La lecture des positions du Cercle Proudhon révèle en fait une lecture complètement délirante de Proudhon, décontextualisant ses propos et occultant tout ce qui n'allait pas dans le sens des membres du Cercle. Tout leur argumentaire repose sur l'idée suivante: «Si Proudhon vivait aujourd'hui, il serait d'accord avec nous».
Edouard Berth passe également pour un « théoricien » du syndicalisme révolutionnaire, mais c’était un « théoricien » comme pouvaient l’être certains intellectuels de l’époque. Il collabora au
Mouvement socialiste qui publia de nombreux articles sur le syndicalisme révolutionnaire. Berth ne s’intéressa en fait au syndicalisme révolutionnaire que pendant quelques années : de 1902 à 1909, date à laquelle il rompt avec le
Mouvement socialiste et se rapproche du mouvement monarchiste : en 1911 il fonde avec Georges Valois les Cahiers du Cercle Proudhon. Dire de lui que c’est un « théoricien » du syndicalisme révolutionnaire est un peu abusif : il fut plutôt une étoile filante du syndicalisme révolutionnaire. En 1917 il soutient la révolution russe, adhère au parti communiste en 1920 et revient au syndicalisme révolutionnaire en 1935. (S’il n’était pas mort en 1939 peut-être aurait-il adhéré au gaullisme ?…)
Berth, comme Sorel d’ailleurs, est représentatif de ces intellectuels sans repère de classe, à la recherche d’une idéologie à laquelle se raccrocher et qui en changent dès qu’ils sont rattrapés par le principe de réalité. Ce n’est pas un hasard s’il quitte le
Mouvement socialiste en 1909 : la CGT est en pleine crise : il y a eu cette terrible grève de Draveil et de Vileneuve-Saint-Georges ; l’échec de la grève des postiers. En fait Berth ne fait qui suivre Sorel, lui aussi «déçu» par la CGT. Bref on s’enthousiasme pour tout mouvement montant et on quitte le navire dès qu’il coule. Rendre le syndicalisme révolutionnaire responsable des errements ultérieurs de ces intellectuels n’a pas de sens.

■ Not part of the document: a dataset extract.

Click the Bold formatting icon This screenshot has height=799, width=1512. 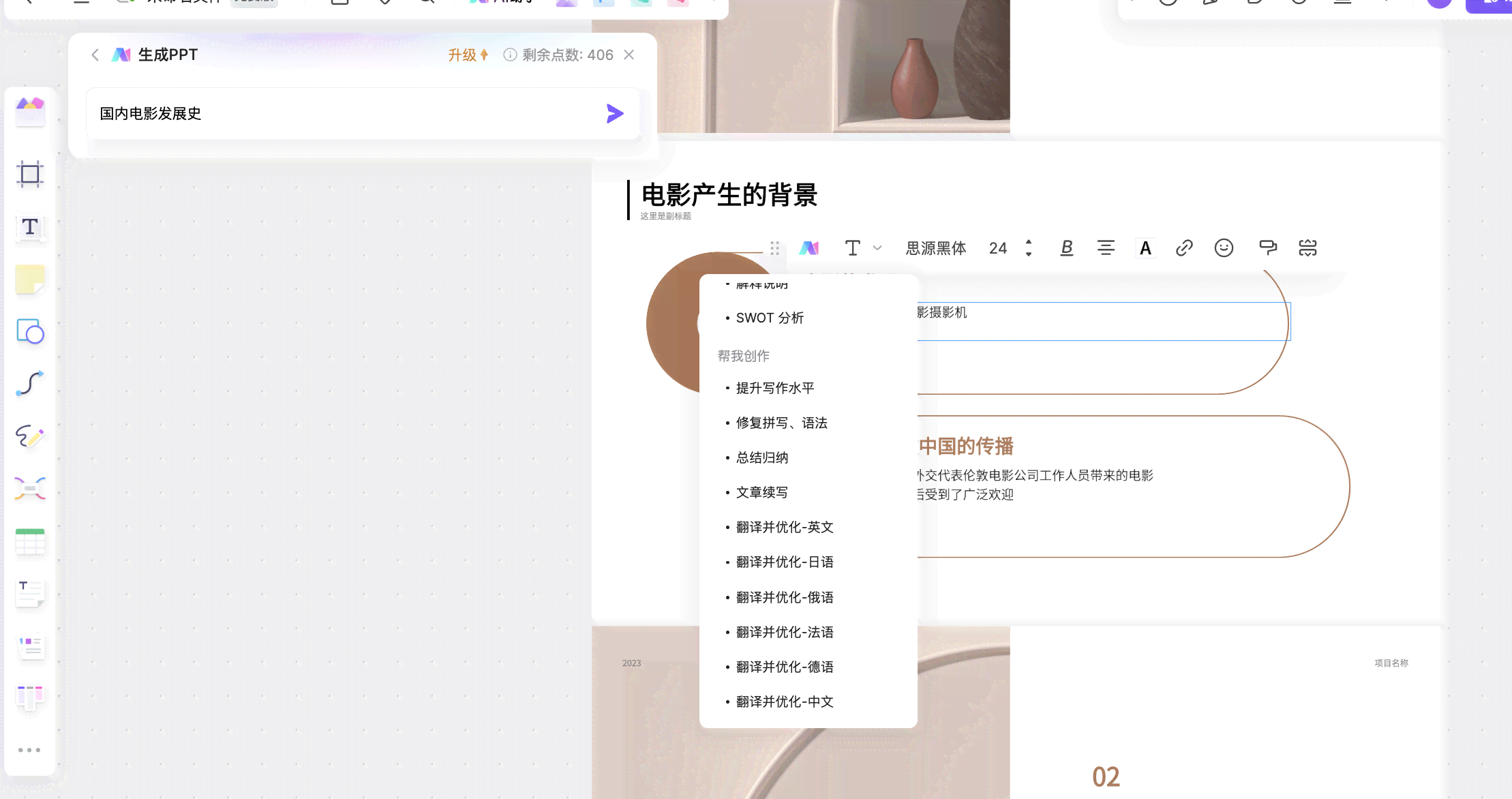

Troisième pointJe ne suis pas non plus un historien. J’ai adhéré à la CGT du Livre en 1972 et j’y ai exercé pendant au moins la moitié du temps des mandats et j’ai réellement commencé à écrire après ma retraite. C’est à ma formation de militant libertaire et syndicaliste que je dois de pouvoir écrire.

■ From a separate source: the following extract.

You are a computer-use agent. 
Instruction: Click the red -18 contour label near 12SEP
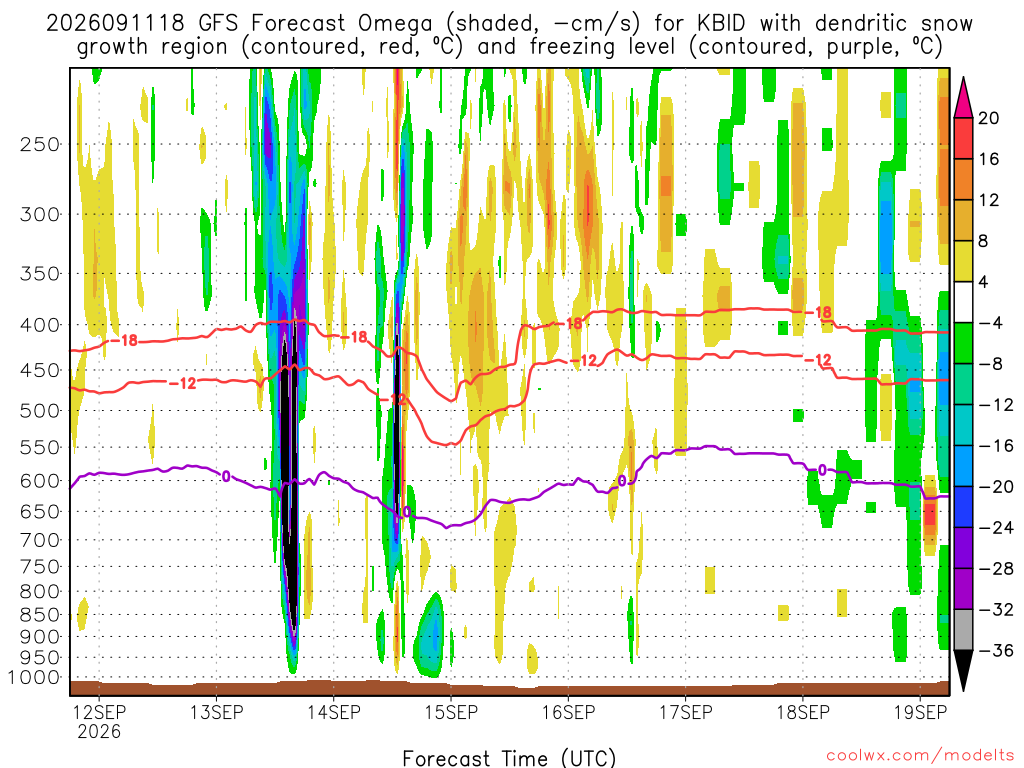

Ne pas être un « chercheur avec une rigueur d’historien » n’excuse par le fait de dire n’importe sous prétexte qu’on se laisse emballer par ses préjugés anti-anarchistes.

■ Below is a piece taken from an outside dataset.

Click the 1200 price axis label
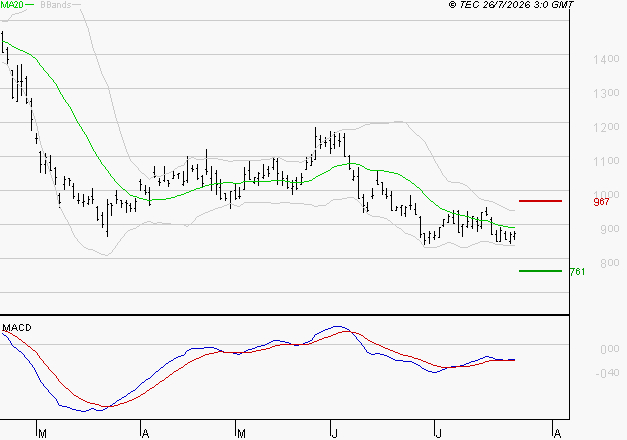 point(606,127)
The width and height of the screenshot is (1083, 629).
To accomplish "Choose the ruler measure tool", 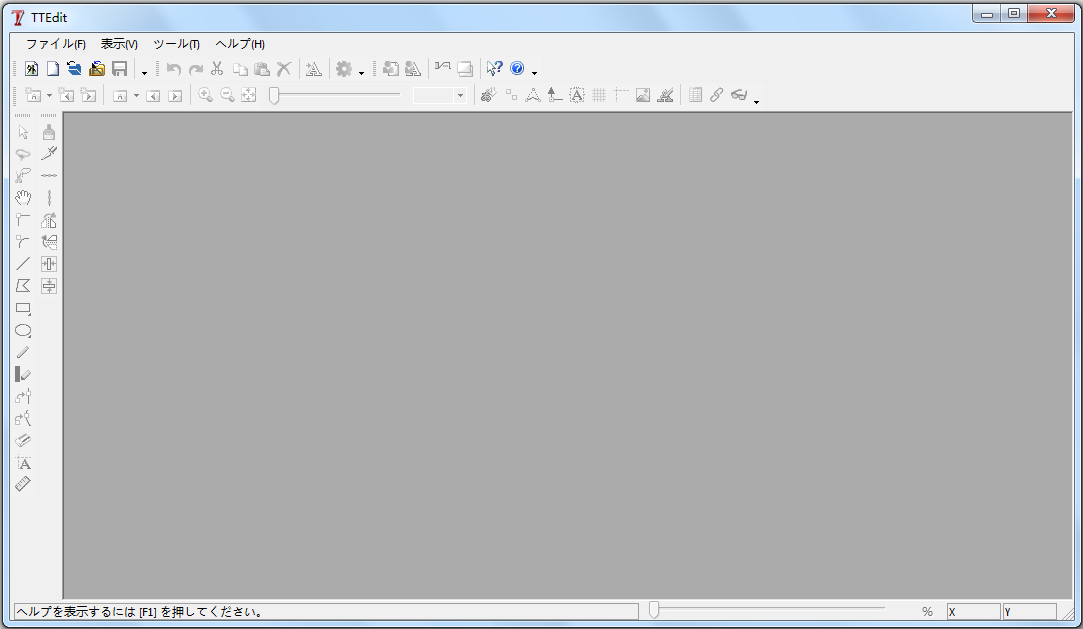I will [x=24, y=484].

Un minimum d’expérience syndicale de terrain apprend rapidement qu’on ne peut pas dire n’importe quoi parce qu’il y a toujours quelqu’un qui surveille ce que tu dis, et que tes pires ennemis sont parfois parmi tes plus proches camarades : lorsqu’ils te prennent en défaut, ils ne te ratent pas. C’est de bonne guerre et ça oblige à un minimum de prudence.
Dans un texte intitulé « A propos de l’Alliance syndicaliste » (Éditions No Passaran, 2008) on peut lire des commentaires sur la formation théorique et historique que Gaston Leval assurait à de jeunes militants des années 70 :
«Nous avons tous gardé un souvenir ému et reconnaissant des réunions chez lui, autour de la table du salon, où nous faisions entre autres choses des exposés (si, si...). Les blancs-becs que nous étions pensions tout savoir. Nous pensions en particulier qu’une affirmation péremptoire pouvait tenir lieu d’argument. Avec Gaston, la moindre approximation ou affirmation non fondée solidement était vouée aux foudres du maître. Notre ego en prenait un sacré coup. La choucroute de Marguerite, sa compagne — une Alsacienne —, venait parfois calmer nos blessures d’amour-propre.»